Михрюта тяжко вздохнула, а Крох недовольно буркнул:

– Тебе бы, Пино, делом заняться. Хоть и мелкий, а лезешь куда не звали. Сюда тебя, между прочим, не звали…

– Так и тебя не звали, – резво отпарировал Пино. – Мы все сами пришли. Или ты забыл, как действуют беседка и стол?

– Да никак они не действуют, – ответил Битюжка. – Это ж просто беседка и стол.

– Стол странный, – напомнил Пино.

Михрюта снова вздохнула, прикрыв непослушной, спадающей чёлкой утопающие в печали глаза.

– Что в нём странного, – отмахнулся Битюжка. – Враки. Он же не из подарков Гумбольдта… А ты, кстати, Пино, где был, когда Гумбольдт приходил в последний раз?

Крох скосил глаза на закисшее в гримасе лицо Пино.

– Где-где… В Барабанде. Надоел мне ваш Гумбольдт. Что он вот тут ходит, будто мы дети какие-то…

Крох прихмыкнул:

– Ну ты-то точно ребёнок, которому всегда восемь.

– Всегда восемь мне уже восемьдесят восемь. Лет. Так-то я побольше вас всех видел. Помню даже те времена, когда и беседки не было со странным столом. А вас и подавно. Поэтому – что вот тут Гумбольдт ходит?

Михрюта совсем пригорюнилась. Закутавшись в приглаженные шелка распущенных волос, она даже привсхлипнула.

– Гумбольдт, Гумбольдт…, – задумался Битюжка. – От него пользы, конечно, никакой, но он всё же старается, приносит всегда интересное. А ну, Пино, расскажи нам про наши последние приключения с ним связанные, у тебя хорошо получается.

– Вот ещё, – Пино надулся. – Ваши приключения, вы и рассказывайте. Только лучше не рассказывайте, потому что скучные они.

Битюжка смачно подмигнул малышу Пино:

– Потому и просим тебя рассказать. Нескучно.

– Нескучно я могу про другие ваши приключения поведать, о которых вы не знаете…

Тут чуть оживилась и Михрюта, выпустившая из плена волос наружу один глаз.

– Просим-просим, – забурчали Битюжка с Крохом, а Пино, поёрзав для форсу вокруг стола, начал:

«Ну, дело было так…

Битюжка сорвался из дома, и помчался, побежал, запрыгал на встречу с Гумбольдтом. Нёсся так, что бабочки за ним не поспевали, хоть и очень старались. Но куда уж там его обогнать…

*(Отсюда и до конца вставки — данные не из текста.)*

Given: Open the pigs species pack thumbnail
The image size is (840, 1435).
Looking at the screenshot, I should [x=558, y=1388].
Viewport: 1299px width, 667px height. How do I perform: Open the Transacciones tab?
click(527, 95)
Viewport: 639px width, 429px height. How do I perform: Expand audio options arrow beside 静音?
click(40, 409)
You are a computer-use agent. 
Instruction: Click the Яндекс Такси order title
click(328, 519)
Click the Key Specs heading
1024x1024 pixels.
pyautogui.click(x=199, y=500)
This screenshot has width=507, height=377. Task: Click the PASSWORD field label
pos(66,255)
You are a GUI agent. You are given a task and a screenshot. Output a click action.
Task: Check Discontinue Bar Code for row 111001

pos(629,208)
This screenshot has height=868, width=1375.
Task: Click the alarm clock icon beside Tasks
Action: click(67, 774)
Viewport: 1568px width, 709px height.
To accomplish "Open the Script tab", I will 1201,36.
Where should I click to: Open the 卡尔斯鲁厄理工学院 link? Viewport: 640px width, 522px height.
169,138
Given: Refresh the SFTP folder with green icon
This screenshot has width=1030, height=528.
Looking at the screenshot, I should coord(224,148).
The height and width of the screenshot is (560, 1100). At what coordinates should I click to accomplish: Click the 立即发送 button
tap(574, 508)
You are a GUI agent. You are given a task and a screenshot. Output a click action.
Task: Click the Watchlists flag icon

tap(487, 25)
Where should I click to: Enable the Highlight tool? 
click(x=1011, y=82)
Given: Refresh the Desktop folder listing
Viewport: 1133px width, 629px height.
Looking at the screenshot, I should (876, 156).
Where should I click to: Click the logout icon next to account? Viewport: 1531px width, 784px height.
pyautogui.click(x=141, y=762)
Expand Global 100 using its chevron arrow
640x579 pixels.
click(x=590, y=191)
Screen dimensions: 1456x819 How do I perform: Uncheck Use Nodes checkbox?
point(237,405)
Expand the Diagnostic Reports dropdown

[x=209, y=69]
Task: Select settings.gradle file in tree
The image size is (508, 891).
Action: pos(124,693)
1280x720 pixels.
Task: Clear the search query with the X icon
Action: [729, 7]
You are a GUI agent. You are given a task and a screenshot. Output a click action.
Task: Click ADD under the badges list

Летел Битюжка с такой стремительностью, что чуть не прозевал Кроха. А тот, как это часто бывало, сидел на полянке с задумчивым видом и созерцал. Очень любил Крох созерцать, усядется где-нибудь в сторонке и сидит, смотрит в одну точку. О чём думает при этом – попробуй угадай. Если его отвлечь от созерцания и спросить о размышлениях, то ничего путного Крох рассказать обычно не мог. Просто пожимал плечами, тяжко вздыхал и отправлялся по делам.

Вот именно на такого, созерцающего Кроха, и наткнулся Битюжка. И обрадовался встрече, поскольку устал бежать, а внушительной причины для остановки придумать не мог.

– Привет Крох, уфуфуф… – пытаясь отдышаться, сказал Битюжка. – Ты опять… офофоф… созерцаешь?

Крох не ответил, а только с глубоко задумчивым видом посмотрел на Битюжку.

– Крох… ыхых… надо спешить, Гумбольдт вот-вот появится. А ты тут расселся, как будто вся жизнь впереди. Я уж бежал, так бежал, что сам видишь… фырфырк…

Крох, наконец, вылез из созерцания, пожал плечами и тяжело вздохнул.

– Привет Битюжка. А ты знаешь, что Гумбольдт вот-вот придёт? Я к нему как раз иду.

Битюжка снова фыркнул:

– Куда ж ты идёшь, когда сидишь на полянке и созерцаешь? Так ты к нему никогда не придёшь. Хорошо, что я тебе попался, иначе бы ты тут застрял на полдня или до конца жизни. Идём вместе теперь, только надо спешить.

И они пошли на встречу с Гумбольдтом. Битюжка уже не бежал, потому что медлительный Крох тут же безнадёжно отставал. Но шли они довольно бодро, и выскользнули к реке как раз в тот момент, когда появился Гумбольдт.

На встречу с ним собрались все. Шумели, как обычно, Рапс, Смеховик, Лампочка и Зюзя. О чём-то спорили братья Щуща, Щаща и Щощо. Подмигивали друг другу Шранк и Берта. Бродил в сторонке одинокий Попугайчик. Ну и остальные были тут.